How Databricks Powers Stantec’s Flood Predictor Engine


It is a collaborative put up between Stantec and Databricks. We thank ML Operations Lead Assaad Mrad, Ph.D. and Information Scientist Jared Van Blitterswyk, Ph.D. of Stantec for his or her contributions.

 

At Stantec, we got down to develop the primary ever fast flood estimation product. Flood Predictor is constructed upon a ML algorithm educated on high-quality options. These options are a product of a function engineering course of that ingests information from quite a lot of open datasets, performs a collection of geospatial computations, and publishes the ensuing options to a function retailer (Determine 1). Sustaining the reliability of the function engineering pipeline and the observability of supply, intermediate, and resultant datasets guarantee our product can convey worth to communities, catastrophe administration professionals, and governments. On this weblog put up, we’ll clarify a number of the challenges we’ve encountered in implementing manufacturing grade geospatial function engineering pipelines and the way the Databricks suite of options have enabled our small staff to deploy manufacturing workloads.

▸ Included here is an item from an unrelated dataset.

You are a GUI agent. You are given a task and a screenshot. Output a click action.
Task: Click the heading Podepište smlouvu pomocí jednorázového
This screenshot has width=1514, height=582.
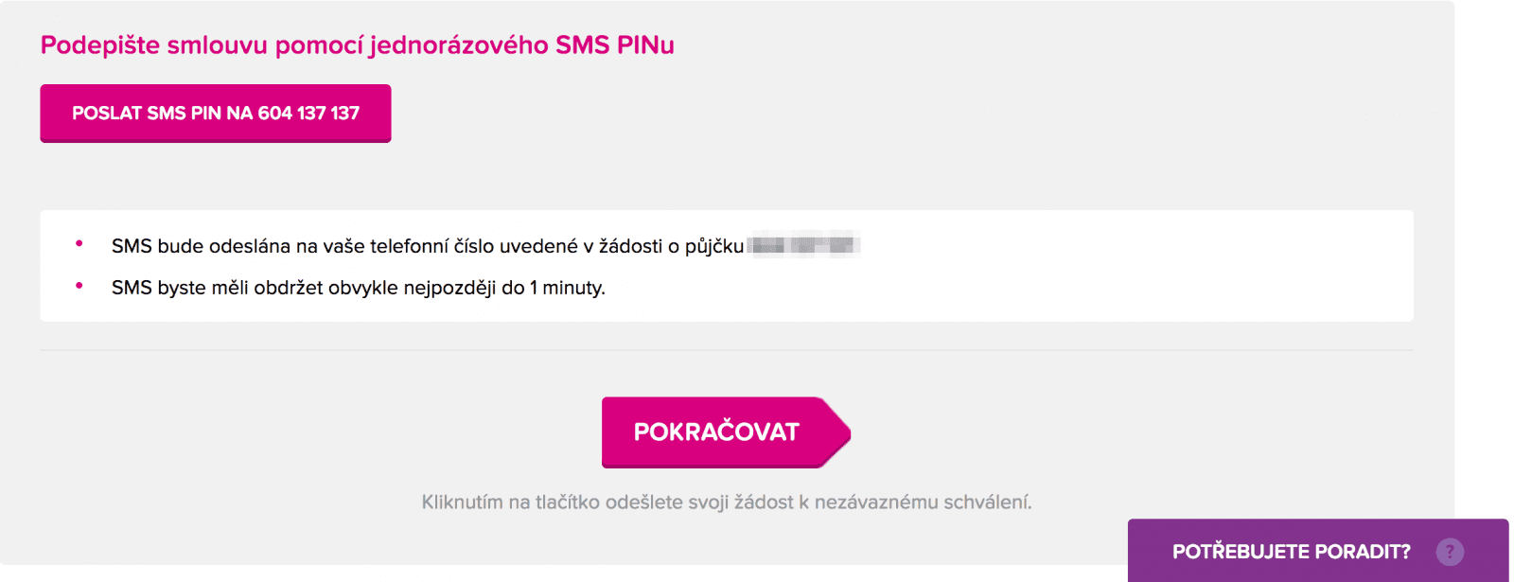coord(294,45)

Figure 1: Data flow and machine learning overview for flood predictor from raw data retrieval to flood inundation maps. Re-used from [2211.00636] Pi theorem formulation of flood mapping (arxiv.org).
Determine 1: Information circulate and machine studying overview for flood predictor from uncooked information retrieval to flood inundation maps. Re-used from [2211.00636] Pi theorem formulation of flood mapping (arxiv.org).

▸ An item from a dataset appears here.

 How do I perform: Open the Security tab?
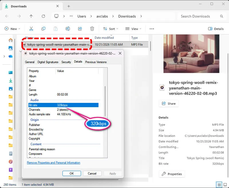coord(66,62)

The abundance of distant sensing information offers the potential of fast, correct, and data-driven flood prediction and mapping. Flood prediction will not be simple, nevertheless, as every panorama has distinctive topography (e.g., slope), land use (e.g., paved residential), and land cowl (e.g., vegetation cowl and soil sort). A profitable mannequin could be explainable (engineering requirement) and basic: capable of carry out effectively over a variety of geographical areas. Our preliminary method was to make use of direct derivatives of the uncooked information (Determine 2) with minimal processing like normalization and encoding. Nevertheless, we discovered that the generalization of the predictions was not ample, mannequin coaching was computationally costly and the mannequin was not explainable. To handle these points, we leveraged Buckingham Pi theorem to derive a set of dimensionless options (Determine 3); i.e. options that don’t depend upon absolute portions however on the ratio of mixtures of hydrologic and topographic variables. Not solely did this scale back the dimensionality of the function area, however the brand new options seize the similarity within the flooding course of throughout a variety of topographies and local weather areas.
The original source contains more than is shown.